Restate word for word the lines of the material below, from the line with "For every named" to the line with "山西5000方调压柜 (1463, 900)", both lines included, and no others.

Segment Start: DATASET EXCERPTS

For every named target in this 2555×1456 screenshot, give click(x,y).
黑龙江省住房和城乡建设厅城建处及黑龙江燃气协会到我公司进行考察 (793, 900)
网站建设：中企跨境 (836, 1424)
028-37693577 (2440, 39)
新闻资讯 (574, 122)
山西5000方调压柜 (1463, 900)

Segment End: DATASET EXCERPTS
Segment Start: DATASET EXCERPTS

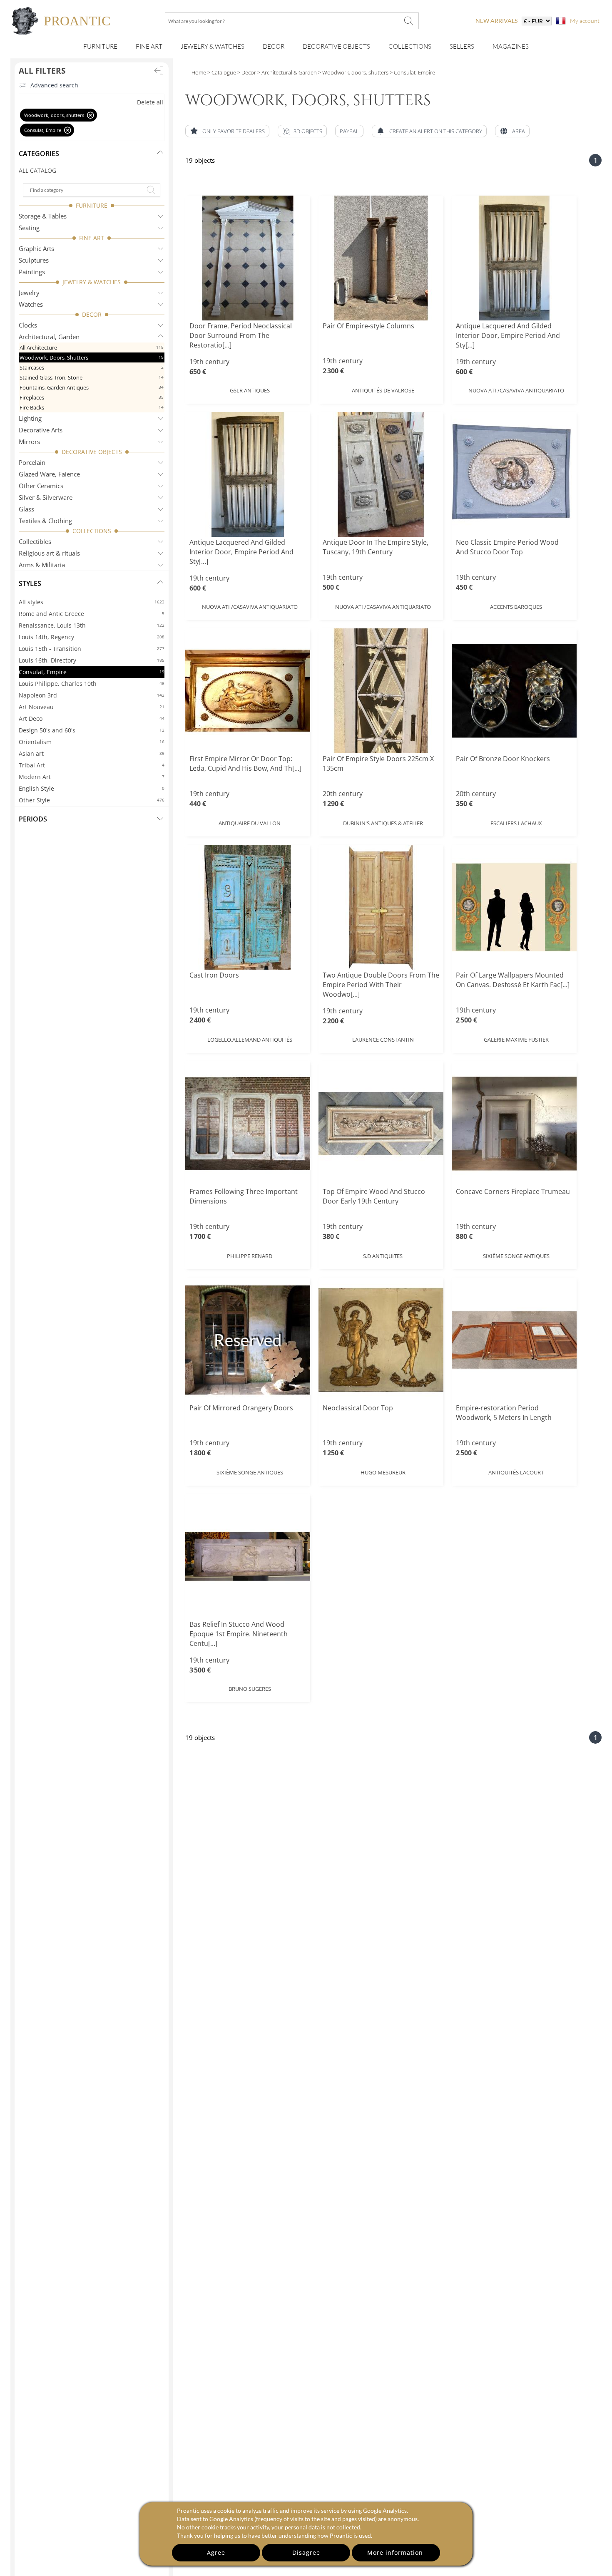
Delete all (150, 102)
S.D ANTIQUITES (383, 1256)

Segment End: DATASET EXCERPTS

→ SOLUTION TO THIS EXERCISE
For every named target in this 2555×1456 screenshot, give click(x,y).
黑龙江省住房和城乡建设厅城建处及黑龙江燃气协会到我公司进行考察 (793, 900)
网站建设：中企跨境 (836, 1424)
028-37693577 (2440, 39)
新闻资讯 (574, 122)
山西5000方调压柜 (1463, 900)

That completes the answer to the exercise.